_TASKS FOR THIS EXERCISE_:
a) Rename "texture units" as "texture samplers" in the forum thread on current 3D hardware, in the part starting at "4) I'm very" and ending at "Thanks a lot.", and give that part again.
b) Put this sentence from the forum thread on 3D hardware into Spanish: "Is it true that the vertex part is deeply pipelined whereas the fragment part is parallelized?"
c) Pick up the forum thread on current 3D hardware after its last line and continue writing it.

_DOCUMENT EXTRACT_:
::::::

Questions on current 3d hardware

krychek

Newcomer
I'm an intermediate OpenGL hobby programmer, the current 3d technology has become too much for me to grasp easily. I keep hearing about lots of things but they are not clear to me. Here are some of the questions that are nagging me. I'll be very thankful if these questions are answered.

1) Architecture wise, how are the vertex and fragment (pixel) parts of the GPU different? Is it true that the vertex part is deeply pipelined whereas the fragment part is parallelized?

2) Where are the FIFO queues used in the gpu?

3) What are read-modify-write hazards? Why do they happen?

4) I'm very confused about the current generation of texture units. How are they arranged? 4 pipelines with 1 unit each, 4 pipelines with 2 units each.. how do these differ? How do they support more textures than there are texture units on a pipeline.

5) Vertex cache: How are triangle lists more cache friendly than triangle strips?

Thanks a lot.
 
krychek said:
I'm an intermediate OpenGL hobby programmer, the current 3d technology has become too much for me to grasp easily. I keep hearing about lots of things but they are not clear to me. Here are some of the questions that are nagging me. I'll be very thankful if these questions are answered.

1) Architecture wise, how are the vertex and fragment (pixel) parts of the GPU different? Is it true that the vertex part is deeply pipelined whereas the fragment part is parallelized?

2) Where are the FIFO queues used in the gpu?

3) What are read-modify-write hazards? Why do they happen?

::::::

_SUPPLIED RECORDS_:
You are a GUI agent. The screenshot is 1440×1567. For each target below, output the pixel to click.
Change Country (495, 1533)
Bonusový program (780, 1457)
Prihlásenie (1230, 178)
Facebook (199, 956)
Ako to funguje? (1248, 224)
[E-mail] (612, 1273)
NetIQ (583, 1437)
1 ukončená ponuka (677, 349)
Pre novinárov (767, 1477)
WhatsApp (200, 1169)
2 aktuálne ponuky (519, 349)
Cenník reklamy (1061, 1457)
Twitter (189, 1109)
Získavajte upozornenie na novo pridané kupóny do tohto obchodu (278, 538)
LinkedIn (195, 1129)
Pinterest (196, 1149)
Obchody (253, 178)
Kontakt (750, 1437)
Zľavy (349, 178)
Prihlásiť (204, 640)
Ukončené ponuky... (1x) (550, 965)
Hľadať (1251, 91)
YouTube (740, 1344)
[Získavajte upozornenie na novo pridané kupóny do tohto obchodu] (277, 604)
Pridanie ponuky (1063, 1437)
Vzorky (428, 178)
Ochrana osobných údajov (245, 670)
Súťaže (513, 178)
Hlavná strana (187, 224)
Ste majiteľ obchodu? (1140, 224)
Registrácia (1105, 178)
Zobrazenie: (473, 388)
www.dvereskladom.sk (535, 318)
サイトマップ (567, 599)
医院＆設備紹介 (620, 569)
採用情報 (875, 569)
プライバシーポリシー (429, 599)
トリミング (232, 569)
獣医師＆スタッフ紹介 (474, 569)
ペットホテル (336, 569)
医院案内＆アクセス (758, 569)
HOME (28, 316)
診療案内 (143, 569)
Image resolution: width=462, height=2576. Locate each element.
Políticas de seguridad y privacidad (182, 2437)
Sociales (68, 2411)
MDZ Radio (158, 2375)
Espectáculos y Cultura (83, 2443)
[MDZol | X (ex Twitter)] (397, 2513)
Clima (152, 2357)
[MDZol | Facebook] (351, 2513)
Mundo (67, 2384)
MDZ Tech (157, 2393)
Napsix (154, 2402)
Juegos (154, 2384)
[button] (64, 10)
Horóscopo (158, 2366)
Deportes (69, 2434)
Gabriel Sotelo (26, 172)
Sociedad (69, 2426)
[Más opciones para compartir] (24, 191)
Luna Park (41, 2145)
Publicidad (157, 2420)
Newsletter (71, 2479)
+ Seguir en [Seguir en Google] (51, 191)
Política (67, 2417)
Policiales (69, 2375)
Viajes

::::::

_EXPECTED OUTPUTS_:
a)
4) I'm very confused about the current generation of texture samplers. How are they arranged? 4 pipelines with 1 unit each, 4 pipelines with 2 units each.. how do these differ? How do they support more textures than there are texture samplers on a pipeline.

5) Vertex cache: How are triangle lists more cache friendly than triangle strips?

Thanks a lot.

b) ¿Es cierto que la parte de vértices está profundamente segmentada, mientras que la parte de fragmentos está paralelizada?

c)
4) I'm very confused about the current generation of texture units. How are they arranged? 4 pipelines with 1 unit each, 4 pipelines with 2 units each.. how do these differ? How do they support more textures than there are texture units on a pipeline.

5) Vertex cache: How are triangle lists more cache friendly than triangle strips?

Thanks a lot.

Some quick comments :

1) In terms of arithemetic capabilities they are not really all that different. Key difference though is that the amount of pixel processing required is much higher than the number of vertex processing, there are substantially more pixels in a scene than vertices. Another issue is that the pixel side has to cope with a lot more latency than the vertex shader side, the main reason for this is texture access (especially dependent reads and random/noise based arithemetic reads). If a texel fetch fails on the cache an external memory access is required and due to buffering and other memory operations this can lead to latencies of hundreds of clock cycles. Current vertex shaders do not suffer from such long latencies. Hence more parallellism is required in the pixel shader (more pixels processed at the same time) because more latency has to be absorbed.

2) There are a lot of places where a FIFO can sit... input buffers and most likely also between vertex and pixel shader unit (avoids that one immediately stalls the other)

3) Not sure what you mean... a key issue with shaders is that a target register is not yet written by instruction 1 when instruction 2 enters the processing which requires the result of instruction 1 as an input. Because the result is still within the pipeline you get a stall because the info for the next instruction is not available yet. If you don't detect this the wrong input value is used by instruction 2. This is something hardware or driver compiler needs to catch and handle, not the developer.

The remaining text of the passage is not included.